Paper No. 24
Presentation Time: 9:00 AM-6:00 PM

PLIOCENE GEOLOGY IN MID-CONTINENT NORTH AMERICA: THE ARC RIVER STORY CONTINUED


LUMSDEN, David N., Earth Sciences, The University of Memphis, 3600 Walker Ave, Memphis, TN 38152, COX, Randel Tom, Earth Sciences, University of Memphis, Johnson Hall, Memphis, TN 38152, VAN ARSDALE, Roy B., Earth Sciences, University of Memphis, 235 Johnson Hall, Memphis, TN 38152 and PARKS, Alan, Exploration and Planning, Memphis Stone and Gravel, 1111Wilson Street, Memphis, 38101, dlumsden@memphis.edu

The Upland Complex (aka Lafayette Gravel) is the only sedimentary body deposited between the end of the Eocene and the onset of glaciation in the lower Mississippi River valley.
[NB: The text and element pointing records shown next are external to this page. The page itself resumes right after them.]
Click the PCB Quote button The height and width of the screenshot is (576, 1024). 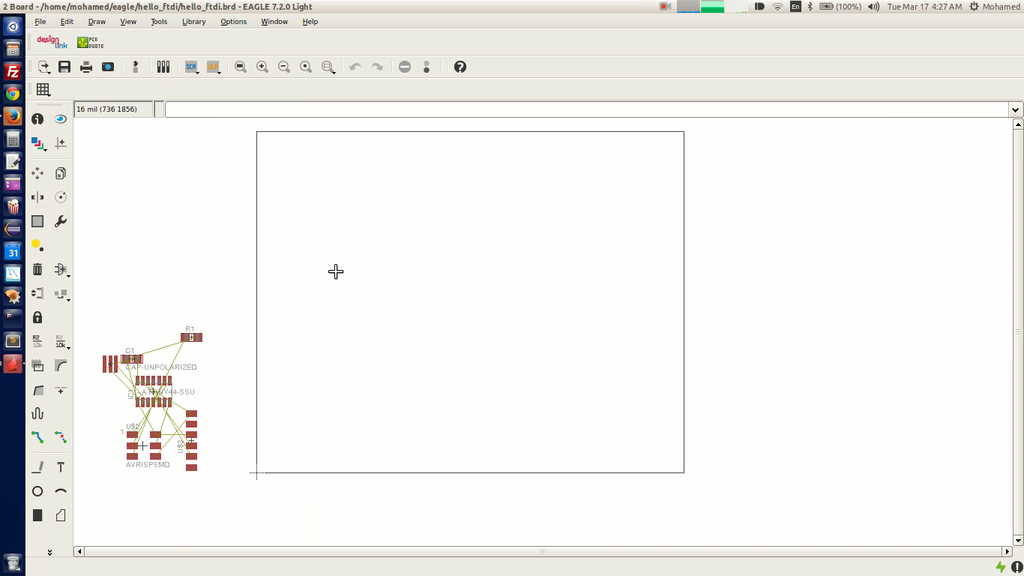coord(90,42)
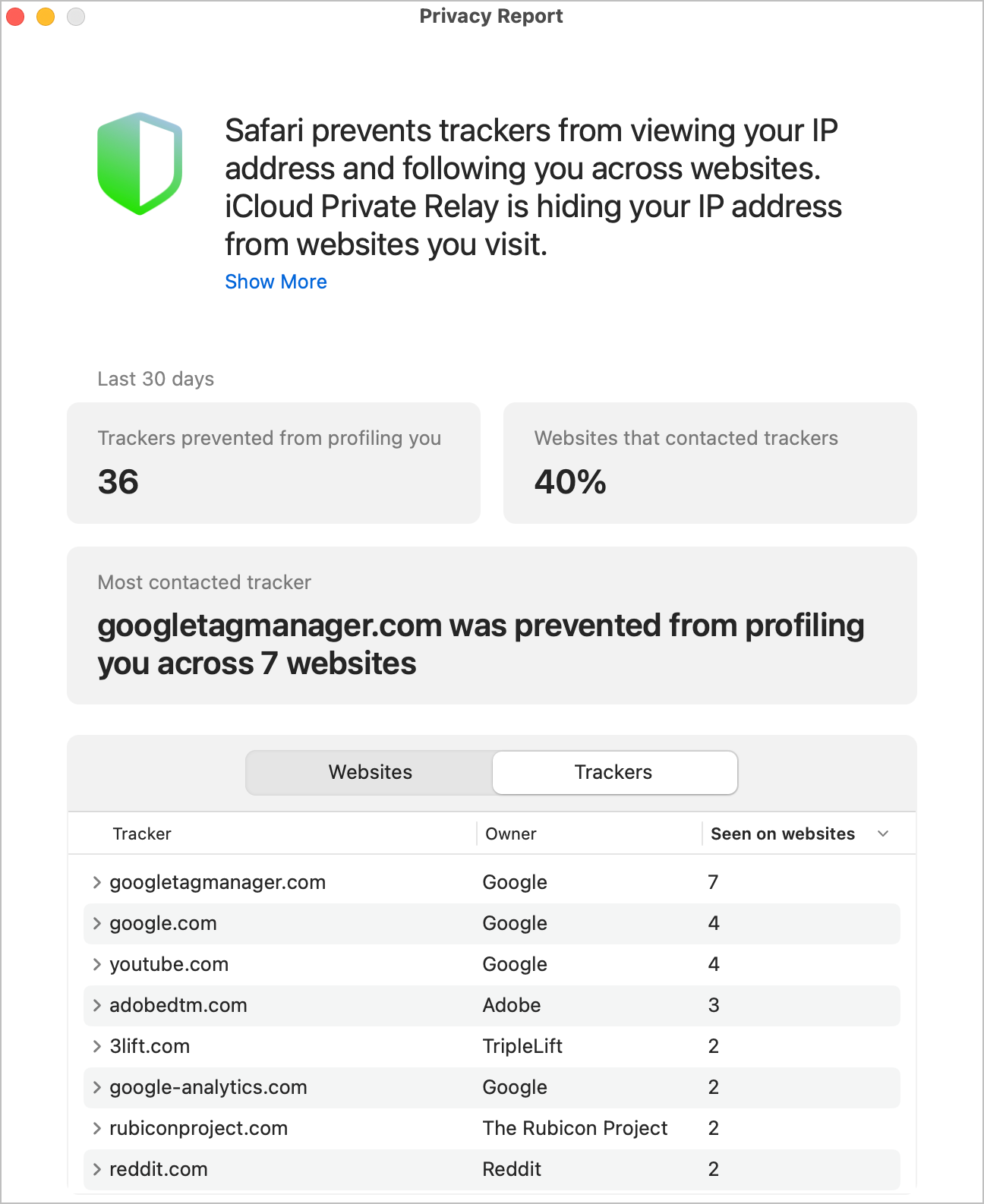Select the Trackers prevented from profiling card
The height and width of the screenshot is (1204, 984).
pos(273,463)
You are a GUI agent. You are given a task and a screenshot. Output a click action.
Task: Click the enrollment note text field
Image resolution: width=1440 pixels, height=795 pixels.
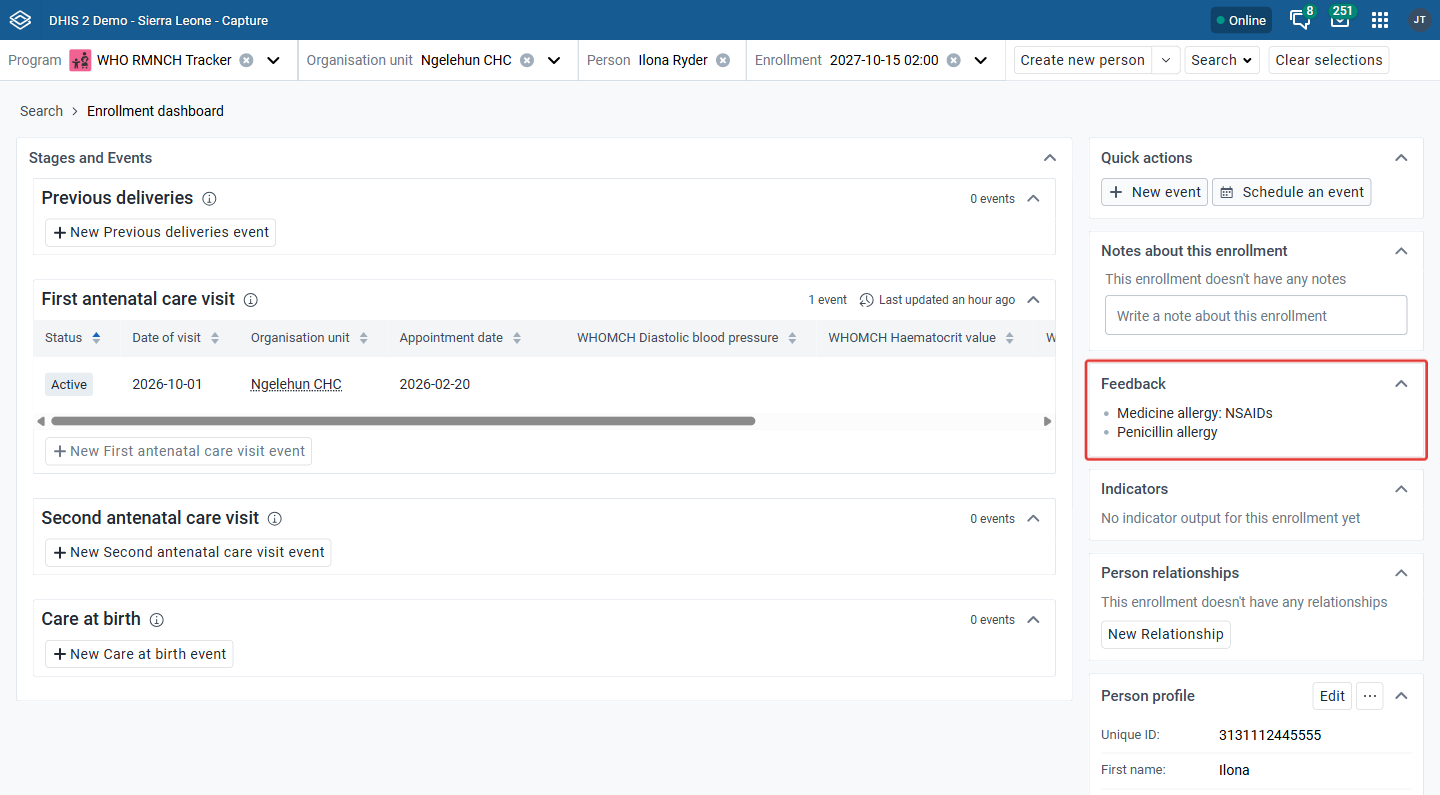pos(1256,315)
The story of its origin provides insight into geologic processes that occurred in the heartland within this 30 million year interval. The Upland Complex is a terrace gravel deposited by Arc River (the Pliocene ancestor of the present Mississippi River) in the Mississippi Embayment. Modern exposures suggest that the Upland Complex initially extended in a belt up to 200 km wide with a thickness of 100m that extended at least from the confluence of the modern Mississippi and Ohio Rivers to the Gulf of Mexico. Abundant fist-sized (10 cm) cobbles and meander scars up to 20 km in diameter (two to three times those of the modern Mississippi River meanders) suggest a powerful torrent of water flowed south ultimately forming a thick gulf coast delta. The source of all this gravel and sand is simultaneously obvious and baffling. Examination of 20 exposures in Arkansas, Kentucky, Missouri, Mississippi, and Tennessee suggest a pattern of changing fluvial conditions; alluvial fan, braided and meandering as one progresses south. Upland Complex chert clasts have textures and fossils similar to those of midcontinent Silurian to Mississippian bedded and nodular chert. Chert clast texture is similar both east and west of the present Mississippi River. Sand-sized grains have five textures, monocrystalline quartz, polycrystalline quartz, chert, goethite, and feldspar. East of the Mississippi River monocrystalline quartz is markedly more abundant than polycrystalline quartz and feldspar is absent. In contrast, west of the river the sand-sized grains have a greater proportion of polycrystalline quartz and 5 to 7% feldspar (both plagioclase and K-spar). We conclude that the sources of the sand components of the Upland Complex were different. Much of the quartz sand on Crowley’s Ridge came from the St. Francois Mountains of Missouri whereas sand east of the Mississippi came from uncertain sources to the north or east. Chert is the puzzle. Alluvial fan characteristics require a proximal high relief source to the east that is no longer present.